Thanks for your help Moonman - somewhere I goofed in explaining the measurements -  it looks like I gave you reverse directions.  

 

The stairs are exactly 11'  (132") from the west wall and are 21' (252") from the East - so they overhang 6" past the west edge of the North alcove.  They sit 4' 9" back from the north wall - 6' 9" from the back wall in the North alcove.  That re-positioning should push the track back so that it can turn in the alcove with a bigger radius turn.  

Stairs are open underneath - so track can be curved under them - which was my plan.  I'll check the rise and run of the stairs again tonight but I believe it's not code (7"-11").  I'm 5"10" and at 11 feet from the North wall (13 feet from the rear of the alcove) my head easily clears by several inches.  That's roughly 10 x 10.5 rise - I knew those stairs felt steep!   At that rise, a train at a 36" counter height ( I assume most layouts are at counter height?)  - to achieve a respectable 10" of clearance- the center line would be set at 117" (9', 9") back from the wall - 141" from the rear of the alcove.  That'd cut the stair obstacle to get around to about 41-42"

Check my math - but that should work to aid in rounding the stairs.

Last edited by Jacobpaul81

Well, the snow stopped a little while ago, so it's machine time for this load. I'll mess with it later if I don't take a big nap.

 

I'm just counting blocks and guessing. Thanks for the stair location details. I was using 106 coming out of the South. It won't have to curve much. I had it parallel to the stairs, but it looked like you wanted a bump next to the stairs. If you want a narrow shelf, that shouldn't be a problem.

 

Have you decided on which track you'll use? I discovered much to my chagrin that the center to center spacing on the larger curves are 3.5" versus 4.5" so the track plan has different spacing.  Do have a preference for the spacing? I suppose on the large curves, you can get tighter than 4.5" as there is not much hang, except for the big  boy.

Last edited by Moonman

So, if your table height is 30", the rise to 37.5 or 38.5 to the bridge and overpass at the alcove, the incline under the stairs should stay under 36.

 

Going around the stairs you would raise the table height 42" and 50.5" at the bridge and overpass. The large radius doesn't make it look silly.

 

What table height do you want to have? I vote for 42" and get some step stools for the littles.

Last edited by Moonman
Originally Posted by Moonman:

Well, the snow stopped a little while ago, so it's machine time for this load. I'll mess with it later if I don't take a big nap.

 

I'm just counting blocks and guessing. Thanks for the stair location details. I was using 106 coming out of the South. It won't have to curve much. I had it parallel to the stairs, but it looked like you wanted a bump next to the stairs. If you want a narrow shelf, that shouldn't be a problem.

 

Have you decided on which track you'll use? I discovered much to my chagrin that the center to center spacing on the larger curves are 3.5" versus 4.5" so the track plan has different spacing.  Do have a preference for the spacing? I suppose on the large curves, you can get tighter than 4.5" as there is not much hang, except for the big  boy.

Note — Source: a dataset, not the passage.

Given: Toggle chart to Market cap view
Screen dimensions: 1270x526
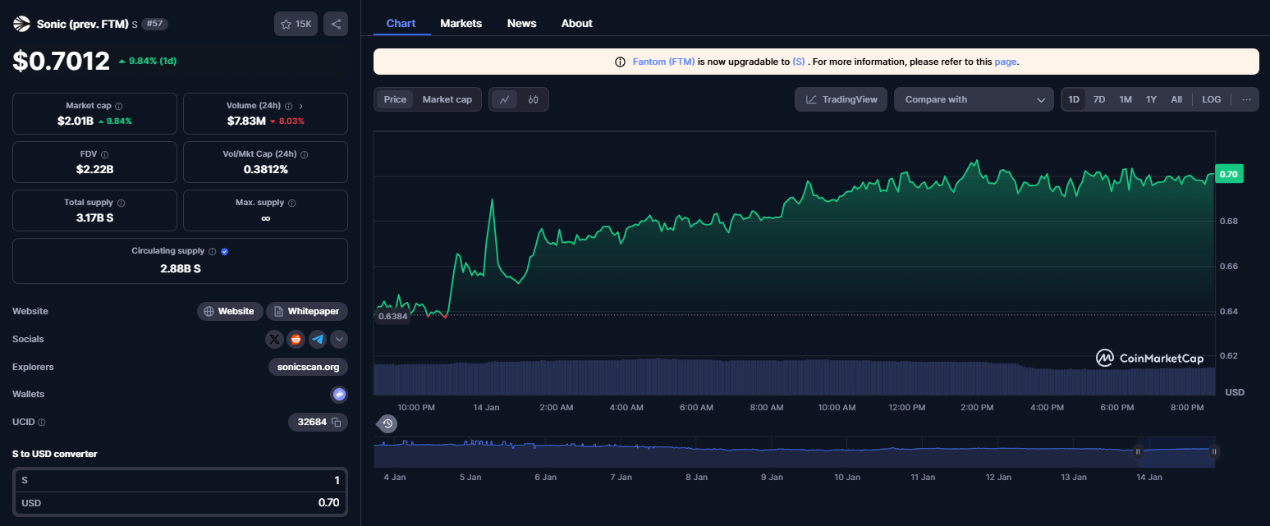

Wow - you've been busy!  My plan is to go Gargraves Flex with Ross Turnouts.  I'm concentrating on BIG cars - the Lionel 86' & 89' units and likely either the 18" MTH or 21" K-line streamliners - depending on availability.  I'd prefer the K-lines - in particular the High Levels - they would be more period accurate for 68-71.  At that size, I'm guess 4.5 would be more ideal.  To start I want to focus on building two big trains - I can add some misc. 50' boxcars or piggybacks later on.


Originally Posted by Moonman:

Here's the corrected step location. The steps are ok for when they were built. A 7" rise worked out. Not really that steep.

I measured when I got home - 8" rise, 9" step.   I re-measured everything to inches.  I'll scan it and get the inch measurements up tomorrow morning.  I'm off by inches in a few places.

 

Originally Posted by Moonman:

So, if your table height is 30", the rise to 37.5 or 38.5 to the bridge and overpass at the alcove, the incline under the stairs should stay under 36.

 

Going around the stairs you would raise the table height 42" and 50.5" at the bridge and overpass. The large radius doesn't make it look silly.

 

What table height do you want to have? I vote for 42" and get some step stools for the littles.

 

I'm thinking 35" lower level and 42" upper level.  That feels about right.   

 

My vision of elevation is a bit different than the representation here in SCARM - obviously something that was difficult to convey in a pencil drawing -  I'm actually thinking the reverse elevation-wise -  My thought was that the level coming around the stairs would be at 35" and that the around the wall (east side) would be at 42".  So inside the alcove, the stair track would tuck underneath and re-emerge, not go over the top and back across.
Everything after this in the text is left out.